About papayas, information about the fruit, production, history and varieties in the world.


Cultivated throughout the tropical world and the warmest parts of the subtropics. The U.S. supply comes from Florida, Texas, Mexico, Hawaii, and Puerto Rico. The papaya plant produces a milky juice containing an enzyme called papain, which is noted for its meat-tenderizing qualities. It is also present in the fruit. The fruit juice is used in the preparation of various remedies for indigestion. Chester D. French, in his article "Papaya, Melon of Health" tells this story:

Many years ago while cruising the jungle of Guatemala, I was seized with a severe attack of indigestion after eating ripe bananas from a naturally fallen stem of the golden fruit. I was warned by my Guatemalan friends against eating them once they had ripened on the stem of a live plant. But they were so appetizing-looking, and I was hungry. In a few minutes I was in the stages of an acute attack of indigestion. Riding a horse was a misery. I could not eat other food and suffered the whole night. Early in the morning the servant girl in a friend's house woke me with a tray of coffee and cakes.
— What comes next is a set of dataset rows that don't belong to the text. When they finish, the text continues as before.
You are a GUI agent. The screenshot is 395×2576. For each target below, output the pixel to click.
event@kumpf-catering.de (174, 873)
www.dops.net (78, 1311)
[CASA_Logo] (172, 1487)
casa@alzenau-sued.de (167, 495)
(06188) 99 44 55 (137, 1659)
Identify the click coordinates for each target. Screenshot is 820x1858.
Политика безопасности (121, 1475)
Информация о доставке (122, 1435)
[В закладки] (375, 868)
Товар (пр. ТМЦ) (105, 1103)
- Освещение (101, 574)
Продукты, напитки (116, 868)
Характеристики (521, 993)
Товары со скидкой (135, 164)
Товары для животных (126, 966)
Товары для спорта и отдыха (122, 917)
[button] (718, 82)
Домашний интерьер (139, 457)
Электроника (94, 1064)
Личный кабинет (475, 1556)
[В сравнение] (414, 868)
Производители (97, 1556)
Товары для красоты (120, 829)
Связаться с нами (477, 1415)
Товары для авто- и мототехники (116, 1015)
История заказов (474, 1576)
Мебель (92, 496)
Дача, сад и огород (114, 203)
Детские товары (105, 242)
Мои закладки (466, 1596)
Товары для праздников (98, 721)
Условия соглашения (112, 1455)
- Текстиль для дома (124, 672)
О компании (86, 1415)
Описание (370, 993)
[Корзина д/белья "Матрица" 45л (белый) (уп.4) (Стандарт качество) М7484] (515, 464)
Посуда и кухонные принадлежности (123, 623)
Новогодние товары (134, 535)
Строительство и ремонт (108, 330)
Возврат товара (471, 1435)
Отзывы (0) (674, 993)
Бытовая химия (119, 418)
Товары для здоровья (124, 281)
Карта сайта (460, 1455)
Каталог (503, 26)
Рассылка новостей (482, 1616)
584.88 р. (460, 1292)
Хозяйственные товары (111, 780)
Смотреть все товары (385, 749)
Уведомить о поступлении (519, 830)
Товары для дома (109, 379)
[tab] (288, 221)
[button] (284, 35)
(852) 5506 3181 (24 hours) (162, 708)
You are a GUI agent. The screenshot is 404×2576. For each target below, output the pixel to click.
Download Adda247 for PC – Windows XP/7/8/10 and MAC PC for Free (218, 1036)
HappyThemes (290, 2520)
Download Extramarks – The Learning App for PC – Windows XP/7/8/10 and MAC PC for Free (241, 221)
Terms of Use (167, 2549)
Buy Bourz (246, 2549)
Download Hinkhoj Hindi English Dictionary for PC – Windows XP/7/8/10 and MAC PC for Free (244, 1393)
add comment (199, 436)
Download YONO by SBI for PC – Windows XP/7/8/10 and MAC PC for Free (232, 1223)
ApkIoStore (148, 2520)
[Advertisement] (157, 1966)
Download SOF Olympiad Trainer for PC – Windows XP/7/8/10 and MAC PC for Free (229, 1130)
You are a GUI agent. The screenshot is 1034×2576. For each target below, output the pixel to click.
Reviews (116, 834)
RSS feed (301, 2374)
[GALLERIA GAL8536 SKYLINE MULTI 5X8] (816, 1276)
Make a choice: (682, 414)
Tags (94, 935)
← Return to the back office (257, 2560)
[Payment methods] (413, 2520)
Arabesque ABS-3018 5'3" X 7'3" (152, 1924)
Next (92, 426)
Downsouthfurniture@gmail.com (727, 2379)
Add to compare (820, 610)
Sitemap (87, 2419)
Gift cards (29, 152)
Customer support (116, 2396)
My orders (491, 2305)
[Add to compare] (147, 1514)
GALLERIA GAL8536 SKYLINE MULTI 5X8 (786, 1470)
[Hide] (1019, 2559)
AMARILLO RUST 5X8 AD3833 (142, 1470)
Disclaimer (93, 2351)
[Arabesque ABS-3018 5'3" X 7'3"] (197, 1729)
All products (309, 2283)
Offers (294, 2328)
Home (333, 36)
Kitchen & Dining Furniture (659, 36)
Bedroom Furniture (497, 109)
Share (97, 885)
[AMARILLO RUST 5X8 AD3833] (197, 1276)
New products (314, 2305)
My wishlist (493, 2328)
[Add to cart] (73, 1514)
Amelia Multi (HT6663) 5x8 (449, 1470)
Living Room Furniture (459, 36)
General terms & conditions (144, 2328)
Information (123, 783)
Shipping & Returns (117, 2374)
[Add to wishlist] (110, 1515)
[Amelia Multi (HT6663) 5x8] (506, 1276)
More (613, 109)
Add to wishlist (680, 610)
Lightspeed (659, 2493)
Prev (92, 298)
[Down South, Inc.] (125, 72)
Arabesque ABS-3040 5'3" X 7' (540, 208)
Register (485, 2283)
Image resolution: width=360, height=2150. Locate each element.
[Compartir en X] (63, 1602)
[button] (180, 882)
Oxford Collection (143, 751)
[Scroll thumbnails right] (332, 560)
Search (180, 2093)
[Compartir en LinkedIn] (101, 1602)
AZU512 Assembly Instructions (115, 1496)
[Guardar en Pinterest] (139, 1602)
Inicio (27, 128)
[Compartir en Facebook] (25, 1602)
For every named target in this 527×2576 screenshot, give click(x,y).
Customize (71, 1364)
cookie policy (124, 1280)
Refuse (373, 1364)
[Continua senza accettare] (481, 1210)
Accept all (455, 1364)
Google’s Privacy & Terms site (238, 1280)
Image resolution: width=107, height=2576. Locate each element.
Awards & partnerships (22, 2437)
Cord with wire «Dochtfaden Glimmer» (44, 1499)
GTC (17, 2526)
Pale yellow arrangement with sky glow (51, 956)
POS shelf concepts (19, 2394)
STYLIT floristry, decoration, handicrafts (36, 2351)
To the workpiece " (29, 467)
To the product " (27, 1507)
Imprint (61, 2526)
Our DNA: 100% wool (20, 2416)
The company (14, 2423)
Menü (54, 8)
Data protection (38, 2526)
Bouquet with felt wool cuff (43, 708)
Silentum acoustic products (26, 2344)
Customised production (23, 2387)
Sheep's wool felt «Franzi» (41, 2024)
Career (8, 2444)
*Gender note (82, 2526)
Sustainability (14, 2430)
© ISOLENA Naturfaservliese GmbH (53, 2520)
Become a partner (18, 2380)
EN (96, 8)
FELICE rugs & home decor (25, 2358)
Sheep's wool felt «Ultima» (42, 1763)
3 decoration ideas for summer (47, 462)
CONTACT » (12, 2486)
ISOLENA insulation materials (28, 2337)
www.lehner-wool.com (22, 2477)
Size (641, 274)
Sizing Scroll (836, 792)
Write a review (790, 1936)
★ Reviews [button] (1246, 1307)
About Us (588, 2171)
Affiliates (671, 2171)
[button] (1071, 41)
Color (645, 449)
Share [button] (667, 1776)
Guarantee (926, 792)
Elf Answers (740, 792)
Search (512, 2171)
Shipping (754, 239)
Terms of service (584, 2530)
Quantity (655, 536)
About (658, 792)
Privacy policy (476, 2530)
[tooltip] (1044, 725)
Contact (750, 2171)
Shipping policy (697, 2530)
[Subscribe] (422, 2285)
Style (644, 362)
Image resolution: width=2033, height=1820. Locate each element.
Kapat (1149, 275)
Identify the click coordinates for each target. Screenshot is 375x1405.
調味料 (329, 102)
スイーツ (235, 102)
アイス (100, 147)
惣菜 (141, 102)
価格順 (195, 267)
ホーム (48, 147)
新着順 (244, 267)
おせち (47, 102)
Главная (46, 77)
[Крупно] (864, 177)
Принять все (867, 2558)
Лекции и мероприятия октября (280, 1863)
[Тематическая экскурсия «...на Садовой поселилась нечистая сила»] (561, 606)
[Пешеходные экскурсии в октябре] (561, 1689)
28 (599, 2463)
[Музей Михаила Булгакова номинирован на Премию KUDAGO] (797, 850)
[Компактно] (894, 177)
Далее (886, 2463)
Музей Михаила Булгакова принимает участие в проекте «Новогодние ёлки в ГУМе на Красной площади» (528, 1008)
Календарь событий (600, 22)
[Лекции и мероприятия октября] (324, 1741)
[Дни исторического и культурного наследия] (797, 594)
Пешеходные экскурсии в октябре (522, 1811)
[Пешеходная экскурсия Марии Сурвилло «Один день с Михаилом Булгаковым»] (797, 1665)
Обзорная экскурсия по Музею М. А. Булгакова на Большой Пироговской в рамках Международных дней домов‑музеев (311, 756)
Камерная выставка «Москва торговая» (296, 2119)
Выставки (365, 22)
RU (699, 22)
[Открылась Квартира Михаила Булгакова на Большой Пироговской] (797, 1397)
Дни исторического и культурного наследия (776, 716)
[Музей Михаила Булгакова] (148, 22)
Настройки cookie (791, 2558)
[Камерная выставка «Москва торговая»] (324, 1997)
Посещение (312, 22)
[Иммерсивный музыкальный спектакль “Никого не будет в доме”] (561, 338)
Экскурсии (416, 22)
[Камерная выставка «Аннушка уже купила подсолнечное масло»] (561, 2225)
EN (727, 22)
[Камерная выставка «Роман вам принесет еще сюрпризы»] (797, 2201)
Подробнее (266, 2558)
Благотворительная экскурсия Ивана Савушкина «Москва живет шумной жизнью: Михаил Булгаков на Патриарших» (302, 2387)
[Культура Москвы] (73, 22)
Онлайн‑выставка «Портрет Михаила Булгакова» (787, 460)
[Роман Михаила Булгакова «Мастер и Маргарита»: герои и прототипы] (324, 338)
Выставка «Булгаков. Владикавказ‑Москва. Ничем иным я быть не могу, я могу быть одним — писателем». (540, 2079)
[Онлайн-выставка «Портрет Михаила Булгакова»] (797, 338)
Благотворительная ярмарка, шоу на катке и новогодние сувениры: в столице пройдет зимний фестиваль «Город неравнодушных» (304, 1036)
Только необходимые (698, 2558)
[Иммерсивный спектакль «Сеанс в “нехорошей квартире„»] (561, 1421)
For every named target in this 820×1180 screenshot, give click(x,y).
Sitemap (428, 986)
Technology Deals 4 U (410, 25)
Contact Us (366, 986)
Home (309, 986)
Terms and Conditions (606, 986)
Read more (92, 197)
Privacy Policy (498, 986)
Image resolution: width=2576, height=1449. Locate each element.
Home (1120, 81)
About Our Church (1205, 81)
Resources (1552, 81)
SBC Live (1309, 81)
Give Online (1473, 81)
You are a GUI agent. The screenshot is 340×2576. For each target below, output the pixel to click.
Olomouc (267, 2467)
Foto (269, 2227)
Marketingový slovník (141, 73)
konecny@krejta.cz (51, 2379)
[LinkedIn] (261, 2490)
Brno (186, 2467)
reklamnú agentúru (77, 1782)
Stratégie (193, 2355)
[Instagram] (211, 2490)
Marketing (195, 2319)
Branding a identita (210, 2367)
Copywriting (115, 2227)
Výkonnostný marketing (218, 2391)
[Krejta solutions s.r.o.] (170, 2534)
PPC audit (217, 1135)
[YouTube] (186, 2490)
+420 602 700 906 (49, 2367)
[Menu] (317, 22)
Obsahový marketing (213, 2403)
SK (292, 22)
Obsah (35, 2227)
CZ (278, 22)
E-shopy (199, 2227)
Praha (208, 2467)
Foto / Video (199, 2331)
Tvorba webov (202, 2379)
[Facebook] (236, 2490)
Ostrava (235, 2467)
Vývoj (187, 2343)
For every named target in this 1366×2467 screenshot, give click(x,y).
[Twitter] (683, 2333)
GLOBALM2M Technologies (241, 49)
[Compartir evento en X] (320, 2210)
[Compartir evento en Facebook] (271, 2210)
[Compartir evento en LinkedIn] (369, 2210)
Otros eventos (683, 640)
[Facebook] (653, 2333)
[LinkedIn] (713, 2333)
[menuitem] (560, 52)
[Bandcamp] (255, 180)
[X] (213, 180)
I sent her away. Food was impossible. She said to me, "One little minute, senor, and I will return with something you should eat." Presently she was back with a slice of a golden melon. "Eat of this, senor. It is a gift of the Gods to the hombre with the sad stomach," she recommended.

Believe it or not! After having eaten of this melon, my distress left me in 15 minutes. I arose and consumed a large breakfast. That was the Papaya Melon. From that day forward I could not forget such a wonderful experience. I began an intensive study of this wonderful fruit.

The papaya is also available in pulp form.